▶ TASK DESCRIPTION
State only how many lines below include the word "browser".

(Dataset excerpts)
--------

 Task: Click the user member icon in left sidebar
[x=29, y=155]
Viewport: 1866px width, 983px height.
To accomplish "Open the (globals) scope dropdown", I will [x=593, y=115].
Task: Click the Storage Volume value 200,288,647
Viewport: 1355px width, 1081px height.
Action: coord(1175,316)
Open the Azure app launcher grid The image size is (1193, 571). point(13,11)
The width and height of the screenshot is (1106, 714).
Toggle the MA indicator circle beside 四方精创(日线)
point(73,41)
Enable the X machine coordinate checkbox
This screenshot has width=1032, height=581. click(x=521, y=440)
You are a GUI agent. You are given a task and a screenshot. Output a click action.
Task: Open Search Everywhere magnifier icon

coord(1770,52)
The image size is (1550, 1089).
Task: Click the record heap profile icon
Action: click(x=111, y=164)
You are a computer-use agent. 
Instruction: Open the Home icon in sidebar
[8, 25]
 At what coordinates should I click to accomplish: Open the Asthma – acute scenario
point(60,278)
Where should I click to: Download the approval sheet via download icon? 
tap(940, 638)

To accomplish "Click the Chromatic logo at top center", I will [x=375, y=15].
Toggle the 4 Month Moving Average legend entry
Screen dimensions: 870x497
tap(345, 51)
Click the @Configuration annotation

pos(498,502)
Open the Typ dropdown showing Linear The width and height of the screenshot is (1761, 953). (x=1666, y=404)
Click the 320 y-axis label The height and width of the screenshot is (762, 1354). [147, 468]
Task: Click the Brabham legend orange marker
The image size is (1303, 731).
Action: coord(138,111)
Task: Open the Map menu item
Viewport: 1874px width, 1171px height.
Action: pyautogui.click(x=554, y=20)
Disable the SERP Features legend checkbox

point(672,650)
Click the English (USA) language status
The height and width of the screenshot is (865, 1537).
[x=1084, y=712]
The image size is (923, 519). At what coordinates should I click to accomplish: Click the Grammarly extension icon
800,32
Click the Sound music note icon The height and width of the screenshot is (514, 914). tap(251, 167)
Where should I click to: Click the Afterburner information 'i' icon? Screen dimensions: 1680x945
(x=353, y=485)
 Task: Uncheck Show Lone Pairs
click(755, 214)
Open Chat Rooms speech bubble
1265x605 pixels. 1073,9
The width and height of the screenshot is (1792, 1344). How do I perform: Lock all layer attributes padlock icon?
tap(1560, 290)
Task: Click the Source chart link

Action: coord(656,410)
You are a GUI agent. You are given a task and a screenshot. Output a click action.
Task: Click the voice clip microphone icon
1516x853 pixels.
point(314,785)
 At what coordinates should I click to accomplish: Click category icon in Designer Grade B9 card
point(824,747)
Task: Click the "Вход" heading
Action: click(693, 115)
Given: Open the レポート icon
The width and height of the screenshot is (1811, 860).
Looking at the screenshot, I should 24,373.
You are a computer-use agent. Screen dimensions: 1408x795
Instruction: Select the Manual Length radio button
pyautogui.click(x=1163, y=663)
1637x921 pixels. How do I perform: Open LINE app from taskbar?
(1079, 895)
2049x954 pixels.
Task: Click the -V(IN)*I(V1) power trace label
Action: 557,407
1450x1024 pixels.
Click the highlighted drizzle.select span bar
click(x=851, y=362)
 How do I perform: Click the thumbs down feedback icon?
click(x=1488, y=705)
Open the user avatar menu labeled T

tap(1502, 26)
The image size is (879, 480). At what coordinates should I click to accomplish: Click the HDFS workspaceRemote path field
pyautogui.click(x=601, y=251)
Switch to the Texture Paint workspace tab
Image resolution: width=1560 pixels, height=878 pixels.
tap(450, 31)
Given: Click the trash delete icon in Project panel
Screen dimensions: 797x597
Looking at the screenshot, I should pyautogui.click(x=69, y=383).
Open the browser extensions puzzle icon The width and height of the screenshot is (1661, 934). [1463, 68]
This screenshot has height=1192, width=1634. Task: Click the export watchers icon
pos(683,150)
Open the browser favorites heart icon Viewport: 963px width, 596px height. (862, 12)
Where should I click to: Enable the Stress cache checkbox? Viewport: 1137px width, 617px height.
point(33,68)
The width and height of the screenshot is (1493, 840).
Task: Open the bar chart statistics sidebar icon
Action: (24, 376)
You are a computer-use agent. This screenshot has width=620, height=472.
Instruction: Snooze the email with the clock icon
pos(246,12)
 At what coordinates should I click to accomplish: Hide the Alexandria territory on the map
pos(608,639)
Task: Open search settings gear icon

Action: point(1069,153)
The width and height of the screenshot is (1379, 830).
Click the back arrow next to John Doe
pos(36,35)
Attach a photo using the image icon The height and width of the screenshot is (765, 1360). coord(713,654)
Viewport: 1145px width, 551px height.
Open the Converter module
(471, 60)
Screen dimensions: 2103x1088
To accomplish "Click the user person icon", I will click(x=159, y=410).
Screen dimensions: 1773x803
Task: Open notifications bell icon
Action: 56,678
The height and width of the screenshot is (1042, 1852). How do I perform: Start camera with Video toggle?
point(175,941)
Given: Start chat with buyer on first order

--------

▶ EXERCISE SOLUTION
2